To become this transparent, of course all the electrons must be detached. There is a pink glow around the edges because the plasma is cooler and so some electrons are attached, but generally for deuterium and tritium atoms, their single electron is easily removed. But for all other elements, with more electrons, it is harder to remove every last one and therefore to completely prevent energy leaking out through in the form of radiation.
Each element has its own colour, corresponding to the gaps between its electrons’ energy levels. The pink glow is a characteristic colour of hydrogen (and its isotopes, deuterium and tritium), which is made up mostly of a deep red and two weaker blue shades. When impurities creep in, with their own set of colours, the pink changes slightly.
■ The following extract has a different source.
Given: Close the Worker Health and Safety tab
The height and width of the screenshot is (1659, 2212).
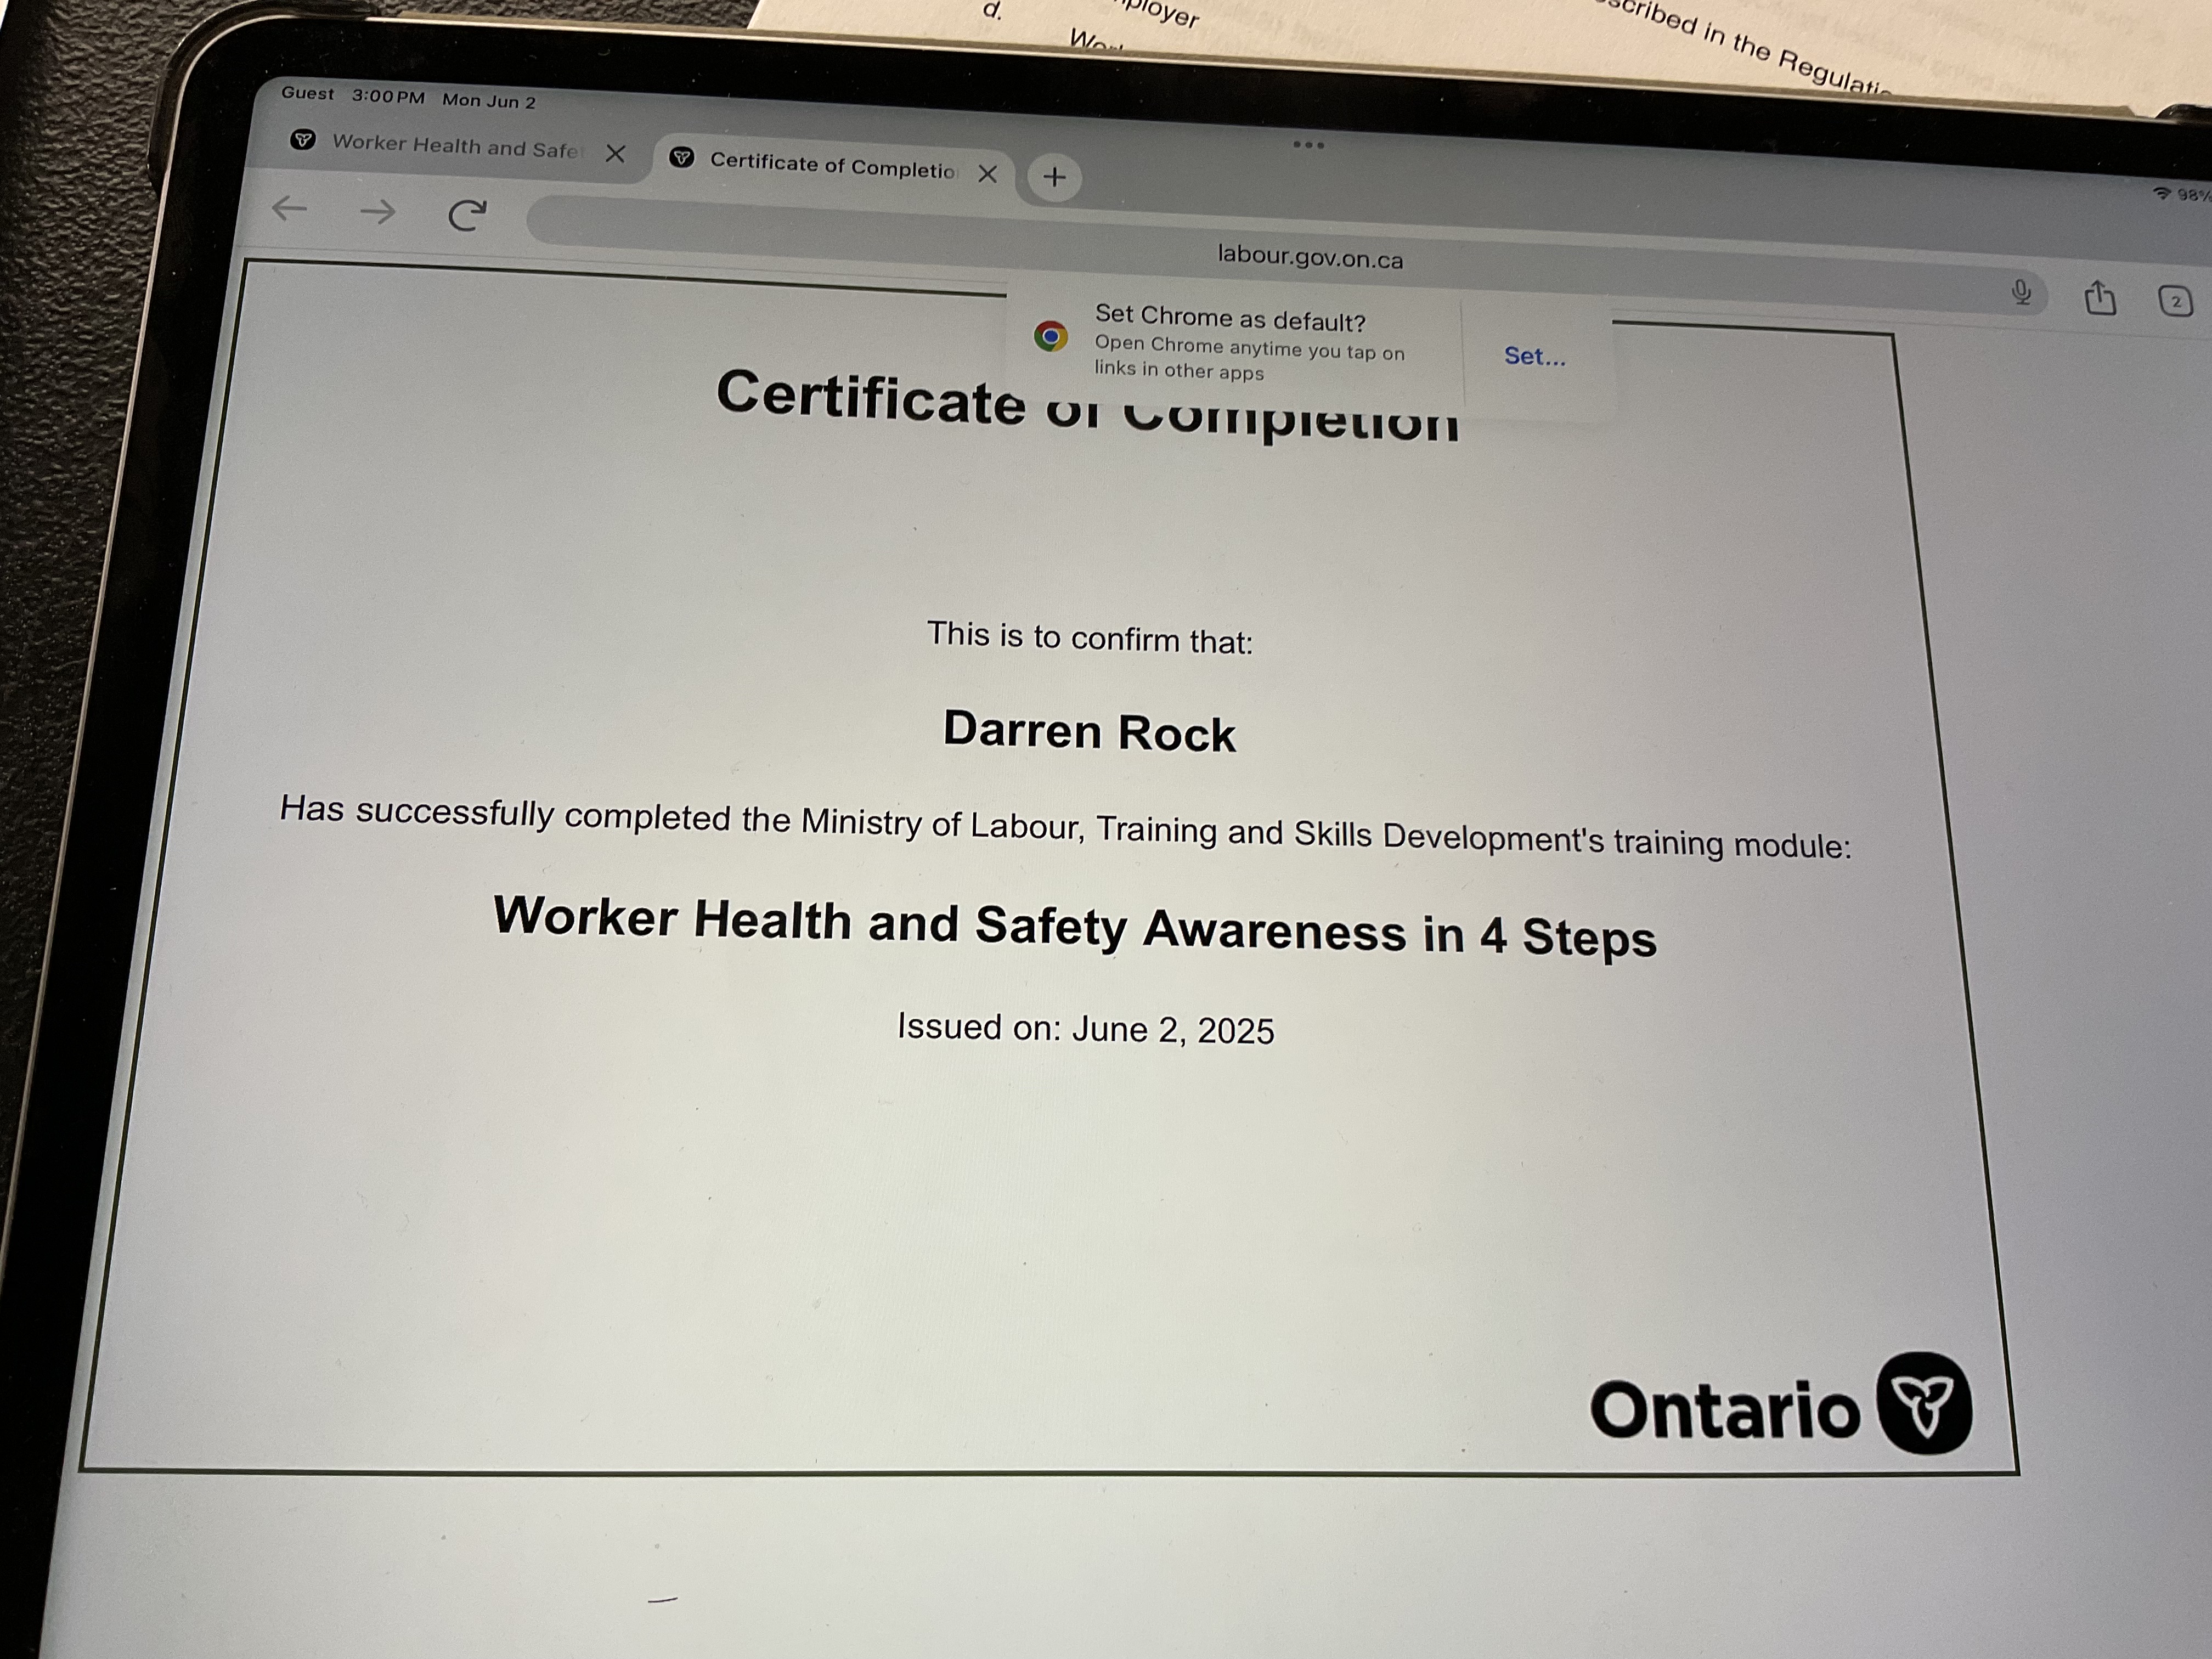Looking at the screenshot, I should 616,152.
But exactly how each scientist’s eye interprets it varies. Some say that a blueish plasma comes from oxygen, others say helium. Others detect a greenish or yellowish tone, and ascribe it to the argon or nitrogen that has been puffed in to stabilise the plasma at a given moment.
And there are other causes of radiation too. When the plasma gets too dense, the number of collisions between electrons and nuclei increases, which leads to broad spectrum radiation called bremsstrahlung – a blob in the core of the plasma which to some scientists seems yellow, to others it looks brown.
Inevitably over thirty years some folklore will have built up around JET and it seems the colours of the plasma is one of those stories. Everyone’s heard it, but not quite sure whether it’s true and whether they can trust what they saw with their own eyes.
But of course the science doesn’t rely on these fanciful discussions in the control room – there are instruments measuring the radiation from the plasma and dividing it up into its component colours and they tell us exactly how much of each element is present. The human classification of today’s plasma colour as salmon, or peach, or burnt sienna is quite irrelevant. But a fun discussion to have, nonetheless.